Esta foto mostra minha irmã de acolhimento, Areli, interagindo com o dono de um pequeno mercado perto da casa da minha família anfitriã em Puyo. Minha família anfitriã costuma me pedir para ir de motoneta elétrica até esse mercado à noite para comprar mantimentos para o jantar. Algo que eu aprecio no Equador é a abundância desses pequenos mercados familiares. Na maioria das áreas, você pode passar por uns 10 desses mercados antes de encontrar um supermercado de rede. Além da conveniência da proximidade, esses pequenos comércios permitem que as pessoas apoiem famílias locais em vez de grandes corporações. Essa é apenas uma das maneiras pelas quais a comunidade é priorizada em outro nível aqui no Equador.

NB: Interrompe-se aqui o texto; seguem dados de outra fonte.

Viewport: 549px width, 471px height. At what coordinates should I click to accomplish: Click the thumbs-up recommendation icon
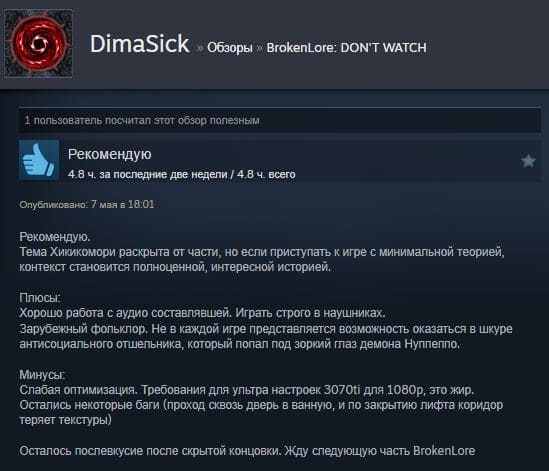tap(39, 160)
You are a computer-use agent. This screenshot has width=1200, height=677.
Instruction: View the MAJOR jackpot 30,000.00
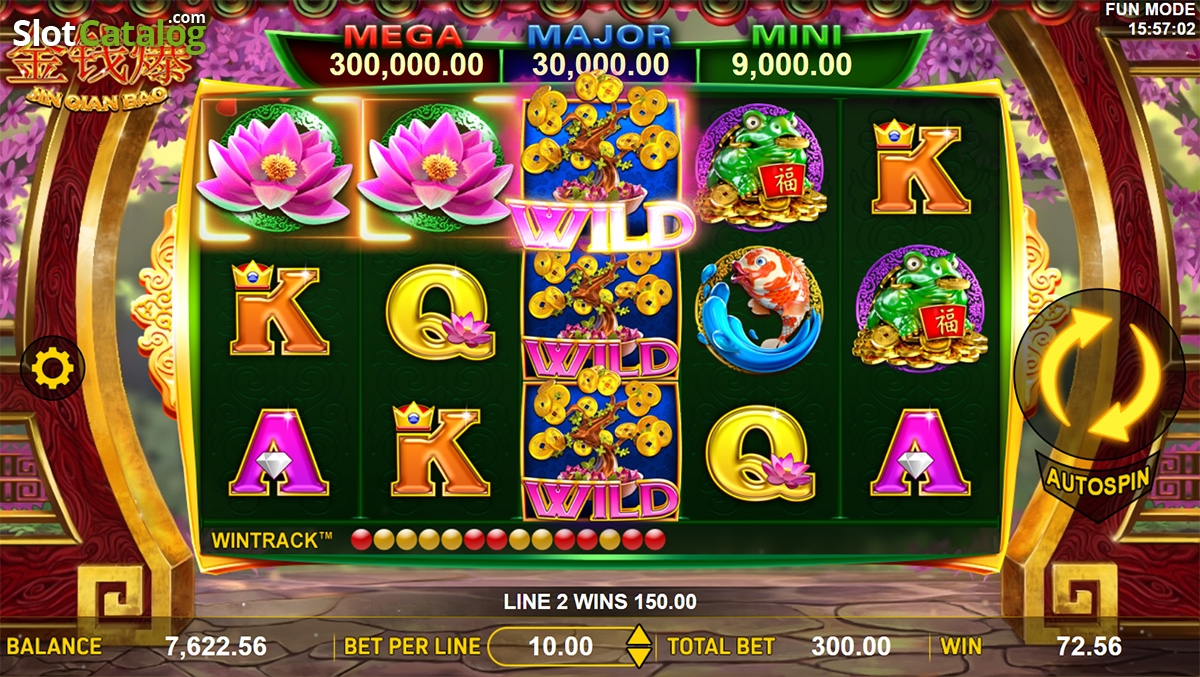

Esta foto foi tirada em Omaere, a organização onde estou realizando meu trabalho voluntário. Nos primeiros dias, senti uma calorosa recepção de Nenqui, que me mostrou as trilhas da organização e falou bem devagar, o que me fez sentir bem com meu espanhol. 🙂 Ele também me ensinou algumas palavras em waorani, a cultura indígena com a qual ele se identifica. Nesta foto, ele está fotografando uma aranha que teceu sua teia sobre uma das trilhas. Em vez de derrubar a teia para passar por baixo, ele se abaixou para deixá-la ilesa. Ficou evidente que sua cultura lhe ensinou uma perspectiva diferente sobre a natureza e o papel dos humanos nela. Sou grata pela gentileza e pelo conhecimento que ele compartilhou comigo.

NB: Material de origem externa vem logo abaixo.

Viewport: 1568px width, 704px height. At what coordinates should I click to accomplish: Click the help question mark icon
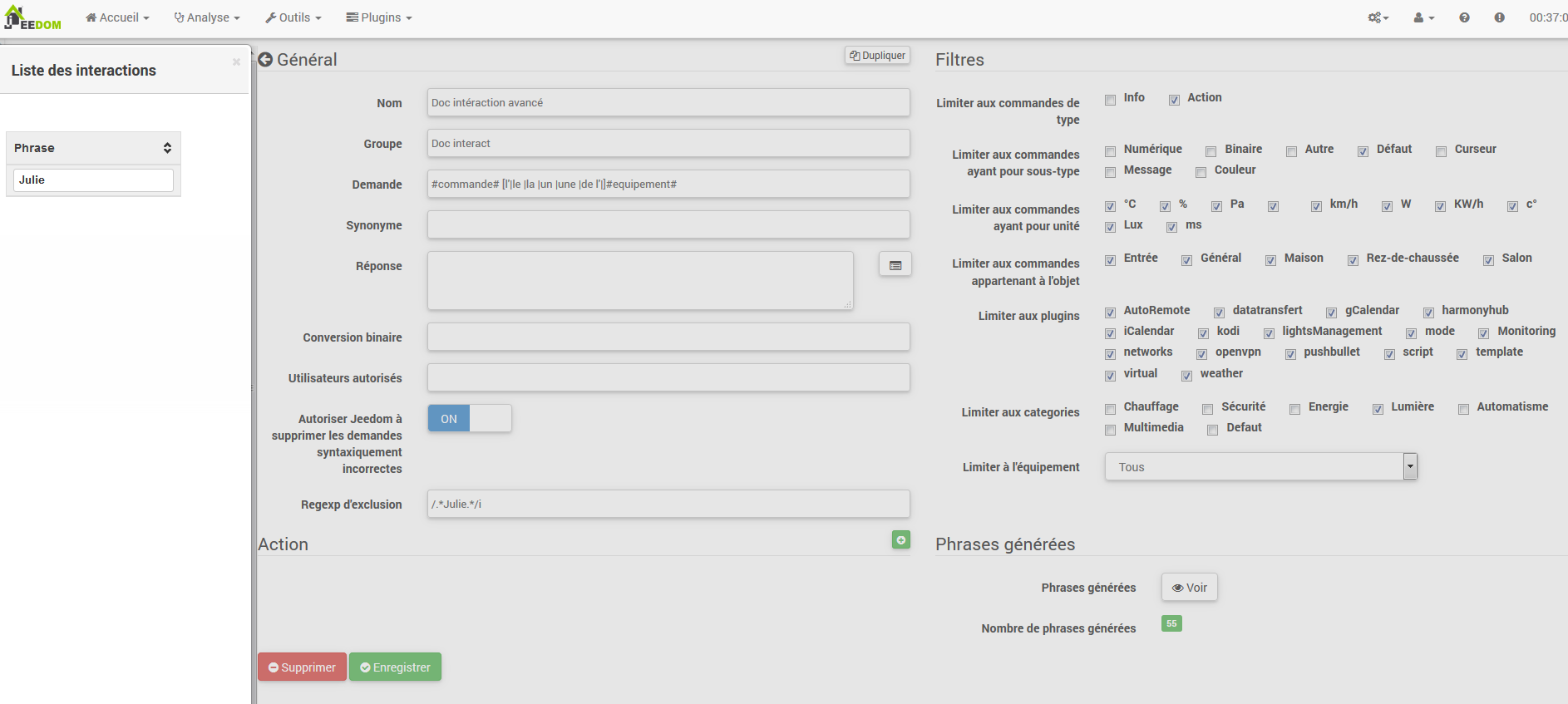[x=1464, y=17]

Esta foto foi uma das muitas tiradas no mercado de artesanato de Otavalo. O que mais me agrada nesta foto são as cores. Por onde passávamos no labirinto de barracas e vendedores, nunca faltava cor. Passei horas apenas observando todos os diferentes produtos à venda e não consegui resistir à tentação de comprar um saco de pancada e uma camisa da seleção equatoriana de futebol. A variedade de produtos também era impressionante... alguns amigos e eu experimentamos ovos de codorna de um carrinho e devo dizer que estavam deliciosos.

Uma das experiências culturais mais autênticas que vivi com a SST até agora foi o fim de semana do Carnaval. Pude ir ao centro histórico de Quito com minha mãe anfitriã, seu neto Cami e Dani, e não tínhamos ideia do que nos esperava. Assim que saímos da estação de metrô, quase todas as pessoas na rua estavam cobertas de espuma de poliuretano expandido (chamada carioca) e muitas tinham manchas de tinta no rosto. Fomos imediatamente abordadas por um dos muitos vendedores de carioca, e cada uma de nós recebeu uma lata de spray para participar da brincadeira. Logo que tínhamos nossa própria carioca, fomos atacadas por quase todas as pessoas que passavam. Um adolescente gritou “Hasta los gringos pagan!” antes de correr em nossa direção com um grupo de amigos e nos atacar com espuma de poliuretano expandido e tinta. Tive a sorte de não levar ovos na cabeça (mas, infelizmente, Dani não teve a mesma sorte).